- [What you have to do]:
Using the material below, print the line that contains "Click into the Breite input field", the line that contains "Task: Click the top", and every line in between, exactly and nothing else.

------------------------------------------------------------

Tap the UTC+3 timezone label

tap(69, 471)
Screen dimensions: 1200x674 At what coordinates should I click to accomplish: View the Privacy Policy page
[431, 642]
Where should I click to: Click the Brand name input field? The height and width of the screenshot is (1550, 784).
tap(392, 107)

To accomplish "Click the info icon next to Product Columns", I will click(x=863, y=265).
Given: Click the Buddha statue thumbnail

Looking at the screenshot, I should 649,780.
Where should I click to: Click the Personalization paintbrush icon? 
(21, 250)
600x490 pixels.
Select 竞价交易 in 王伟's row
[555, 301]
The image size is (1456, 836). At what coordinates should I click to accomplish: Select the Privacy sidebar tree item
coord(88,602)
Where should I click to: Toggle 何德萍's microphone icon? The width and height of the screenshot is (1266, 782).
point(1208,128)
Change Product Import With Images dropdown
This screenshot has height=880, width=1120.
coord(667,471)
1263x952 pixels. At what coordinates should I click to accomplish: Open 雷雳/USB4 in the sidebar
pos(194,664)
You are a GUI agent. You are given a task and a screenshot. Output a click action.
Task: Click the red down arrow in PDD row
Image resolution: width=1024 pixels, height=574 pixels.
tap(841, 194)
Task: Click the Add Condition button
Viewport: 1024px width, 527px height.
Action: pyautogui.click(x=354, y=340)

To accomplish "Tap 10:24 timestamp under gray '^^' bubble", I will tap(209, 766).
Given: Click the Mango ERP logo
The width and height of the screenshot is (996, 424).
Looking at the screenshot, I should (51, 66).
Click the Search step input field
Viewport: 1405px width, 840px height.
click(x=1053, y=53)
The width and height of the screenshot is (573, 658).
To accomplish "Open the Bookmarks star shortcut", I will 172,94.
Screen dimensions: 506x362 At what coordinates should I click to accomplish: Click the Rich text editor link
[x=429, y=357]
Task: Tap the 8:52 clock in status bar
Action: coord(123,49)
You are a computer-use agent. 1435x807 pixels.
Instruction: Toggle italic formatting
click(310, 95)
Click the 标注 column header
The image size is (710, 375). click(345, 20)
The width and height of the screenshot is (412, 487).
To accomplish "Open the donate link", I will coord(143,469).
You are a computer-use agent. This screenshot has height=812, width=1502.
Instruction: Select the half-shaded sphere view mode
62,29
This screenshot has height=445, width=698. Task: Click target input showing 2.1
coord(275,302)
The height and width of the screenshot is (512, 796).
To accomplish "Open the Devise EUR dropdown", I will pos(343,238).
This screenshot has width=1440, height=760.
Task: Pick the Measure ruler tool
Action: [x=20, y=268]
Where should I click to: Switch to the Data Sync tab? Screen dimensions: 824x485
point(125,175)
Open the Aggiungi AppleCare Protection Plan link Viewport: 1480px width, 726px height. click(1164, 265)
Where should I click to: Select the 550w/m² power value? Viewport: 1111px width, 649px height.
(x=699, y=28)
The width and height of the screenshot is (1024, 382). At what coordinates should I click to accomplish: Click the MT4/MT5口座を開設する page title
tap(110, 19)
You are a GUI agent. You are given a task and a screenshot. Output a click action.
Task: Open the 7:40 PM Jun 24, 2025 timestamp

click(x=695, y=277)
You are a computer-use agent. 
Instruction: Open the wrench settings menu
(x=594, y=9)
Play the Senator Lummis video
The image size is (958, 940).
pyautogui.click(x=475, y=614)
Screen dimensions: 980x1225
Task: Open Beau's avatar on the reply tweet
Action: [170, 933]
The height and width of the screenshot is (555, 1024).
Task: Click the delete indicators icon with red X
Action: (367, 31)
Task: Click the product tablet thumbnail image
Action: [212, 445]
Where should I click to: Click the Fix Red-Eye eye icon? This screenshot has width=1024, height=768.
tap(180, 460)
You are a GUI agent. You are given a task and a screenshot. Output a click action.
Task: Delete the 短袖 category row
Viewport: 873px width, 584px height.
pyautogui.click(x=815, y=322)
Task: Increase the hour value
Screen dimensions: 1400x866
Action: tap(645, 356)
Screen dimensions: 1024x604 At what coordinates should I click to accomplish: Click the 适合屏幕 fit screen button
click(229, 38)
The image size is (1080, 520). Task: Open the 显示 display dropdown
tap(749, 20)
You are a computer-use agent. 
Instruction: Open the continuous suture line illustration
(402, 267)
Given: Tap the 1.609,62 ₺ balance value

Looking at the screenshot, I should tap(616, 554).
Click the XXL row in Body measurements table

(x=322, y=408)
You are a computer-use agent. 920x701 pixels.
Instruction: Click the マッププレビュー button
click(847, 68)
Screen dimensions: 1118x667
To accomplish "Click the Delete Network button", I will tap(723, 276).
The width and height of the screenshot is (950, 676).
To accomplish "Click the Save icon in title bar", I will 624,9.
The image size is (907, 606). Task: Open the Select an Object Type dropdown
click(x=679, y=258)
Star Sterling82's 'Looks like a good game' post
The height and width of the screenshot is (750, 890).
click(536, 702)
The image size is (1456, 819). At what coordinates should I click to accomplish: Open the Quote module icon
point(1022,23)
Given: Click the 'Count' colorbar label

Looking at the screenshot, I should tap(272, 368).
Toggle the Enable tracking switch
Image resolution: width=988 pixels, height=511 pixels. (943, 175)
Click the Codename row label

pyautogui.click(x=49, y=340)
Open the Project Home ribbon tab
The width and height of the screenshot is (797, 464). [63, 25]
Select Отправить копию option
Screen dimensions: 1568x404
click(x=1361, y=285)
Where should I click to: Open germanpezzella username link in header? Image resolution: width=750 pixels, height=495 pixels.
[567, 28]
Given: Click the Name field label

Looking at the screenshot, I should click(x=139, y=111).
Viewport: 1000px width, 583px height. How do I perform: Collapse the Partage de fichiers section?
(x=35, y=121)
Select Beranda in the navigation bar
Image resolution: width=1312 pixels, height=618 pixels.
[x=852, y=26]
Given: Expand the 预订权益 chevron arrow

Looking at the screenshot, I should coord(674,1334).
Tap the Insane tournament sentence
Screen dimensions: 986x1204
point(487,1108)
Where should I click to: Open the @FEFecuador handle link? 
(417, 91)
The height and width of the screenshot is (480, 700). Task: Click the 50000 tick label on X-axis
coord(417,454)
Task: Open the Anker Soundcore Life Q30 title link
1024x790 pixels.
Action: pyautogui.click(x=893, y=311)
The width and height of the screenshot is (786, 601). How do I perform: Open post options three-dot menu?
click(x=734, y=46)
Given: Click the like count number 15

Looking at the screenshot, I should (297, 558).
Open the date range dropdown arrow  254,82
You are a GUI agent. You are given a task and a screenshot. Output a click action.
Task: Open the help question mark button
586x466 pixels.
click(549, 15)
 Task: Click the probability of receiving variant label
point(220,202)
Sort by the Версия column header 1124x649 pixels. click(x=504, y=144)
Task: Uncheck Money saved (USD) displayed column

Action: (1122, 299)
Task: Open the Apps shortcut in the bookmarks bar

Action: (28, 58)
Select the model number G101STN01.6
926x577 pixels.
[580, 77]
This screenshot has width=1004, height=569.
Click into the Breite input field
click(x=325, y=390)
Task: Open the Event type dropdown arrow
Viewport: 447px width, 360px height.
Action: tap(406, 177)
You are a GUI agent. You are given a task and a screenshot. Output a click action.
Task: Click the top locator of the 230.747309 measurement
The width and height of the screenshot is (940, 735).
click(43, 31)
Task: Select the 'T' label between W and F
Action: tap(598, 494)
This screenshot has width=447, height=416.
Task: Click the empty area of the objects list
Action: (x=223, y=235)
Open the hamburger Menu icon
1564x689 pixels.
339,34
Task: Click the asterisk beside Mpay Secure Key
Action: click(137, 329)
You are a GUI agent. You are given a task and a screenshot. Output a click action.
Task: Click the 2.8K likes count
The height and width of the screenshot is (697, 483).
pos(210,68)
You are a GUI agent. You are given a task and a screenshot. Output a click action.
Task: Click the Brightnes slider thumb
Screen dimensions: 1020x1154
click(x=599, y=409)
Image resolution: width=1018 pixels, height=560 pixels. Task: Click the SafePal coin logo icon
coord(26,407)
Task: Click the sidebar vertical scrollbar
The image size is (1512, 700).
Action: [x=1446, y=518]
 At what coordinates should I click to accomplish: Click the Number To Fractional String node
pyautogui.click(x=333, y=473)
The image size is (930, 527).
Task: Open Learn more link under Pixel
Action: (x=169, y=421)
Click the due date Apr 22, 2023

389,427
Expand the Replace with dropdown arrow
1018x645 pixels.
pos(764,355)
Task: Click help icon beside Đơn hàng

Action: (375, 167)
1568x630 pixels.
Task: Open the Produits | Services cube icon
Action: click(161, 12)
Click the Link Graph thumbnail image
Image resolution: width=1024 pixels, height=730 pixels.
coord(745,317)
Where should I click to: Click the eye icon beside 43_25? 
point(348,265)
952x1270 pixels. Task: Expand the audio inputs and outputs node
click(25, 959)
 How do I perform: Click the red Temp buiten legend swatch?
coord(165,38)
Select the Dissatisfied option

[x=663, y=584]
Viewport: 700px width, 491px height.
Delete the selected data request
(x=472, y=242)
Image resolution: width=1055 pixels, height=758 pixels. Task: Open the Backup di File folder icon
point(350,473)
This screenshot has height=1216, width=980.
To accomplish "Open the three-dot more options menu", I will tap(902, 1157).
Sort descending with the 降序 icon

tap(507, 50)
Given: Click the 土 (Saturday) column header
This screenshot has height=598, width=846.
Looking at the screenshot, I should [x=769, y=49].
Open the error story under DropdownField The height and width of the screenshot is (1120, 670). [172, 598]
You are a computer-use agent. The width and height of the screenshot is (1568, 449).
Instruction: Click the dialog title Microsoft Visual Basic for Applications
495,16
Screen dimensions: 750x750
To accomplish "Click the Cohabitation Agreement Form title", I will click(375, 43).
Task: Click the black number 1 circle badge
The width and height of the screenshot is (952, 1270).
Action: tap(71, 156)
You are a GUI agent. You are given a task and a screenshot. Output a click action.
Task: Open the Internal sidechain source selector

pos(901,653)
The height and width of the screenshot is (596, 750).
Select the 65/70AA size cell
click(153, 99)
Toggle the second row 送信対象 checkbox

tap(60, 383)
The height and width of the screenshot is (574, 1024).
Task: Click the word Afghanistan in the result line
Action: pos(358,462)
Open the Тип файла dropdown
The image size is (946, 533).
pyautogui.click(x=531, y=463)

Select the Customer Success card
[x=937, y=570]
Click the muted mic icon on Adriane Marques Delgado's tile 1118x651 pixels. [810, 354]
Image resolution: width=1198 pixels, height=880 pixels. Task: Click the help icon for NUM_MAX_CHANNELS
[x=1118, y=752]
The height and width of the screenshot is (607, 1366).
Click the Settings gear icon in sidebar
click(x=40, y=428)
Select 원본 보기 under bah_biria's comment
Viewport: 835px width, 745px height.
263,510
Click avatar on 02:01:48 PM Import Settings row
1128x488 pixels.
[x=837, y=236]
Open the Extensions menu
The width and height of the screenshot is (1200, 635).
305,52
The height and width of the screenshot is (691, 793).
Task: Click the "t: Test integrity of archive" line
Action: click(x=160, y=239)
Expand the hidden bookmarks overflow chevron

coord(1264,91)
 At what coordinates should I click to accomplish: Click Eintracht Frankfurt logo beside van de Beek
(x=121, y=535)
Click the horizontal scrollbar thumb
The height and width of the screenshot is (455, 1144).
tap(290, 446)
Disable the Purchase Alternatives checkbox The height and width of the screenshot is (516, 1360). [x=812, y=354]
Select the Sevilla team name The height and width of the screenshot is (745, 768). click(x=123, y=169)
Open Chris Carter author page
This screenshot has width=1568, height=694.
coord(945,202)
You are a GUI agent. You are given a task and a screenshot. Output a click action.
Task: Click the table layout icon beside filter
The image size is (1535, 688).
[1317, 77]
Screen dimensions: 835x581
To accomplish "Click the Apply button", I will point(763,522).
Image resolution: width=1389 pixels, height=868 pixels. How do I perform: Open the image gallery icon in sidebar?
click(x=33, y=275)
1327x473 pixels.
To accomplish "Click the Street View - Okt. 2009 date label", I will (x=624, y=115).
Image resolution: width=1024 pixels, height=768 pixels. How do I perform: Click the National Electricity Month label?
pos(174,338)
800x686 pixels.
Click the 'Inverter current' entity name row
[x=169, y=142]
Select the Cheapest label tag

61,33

------------------------------------------------------------

- [Output]:
Click into the Breite input field
click(x=325, y=390)
Task: Open the Event type dropdown arrow
Viewport: 447px width, 360px height.
Action: tap(406, 177)
You are a GUI agent. You are given a task and a screenshot. Output a click action.
Task: Click the top locator of the 230.747309 measurement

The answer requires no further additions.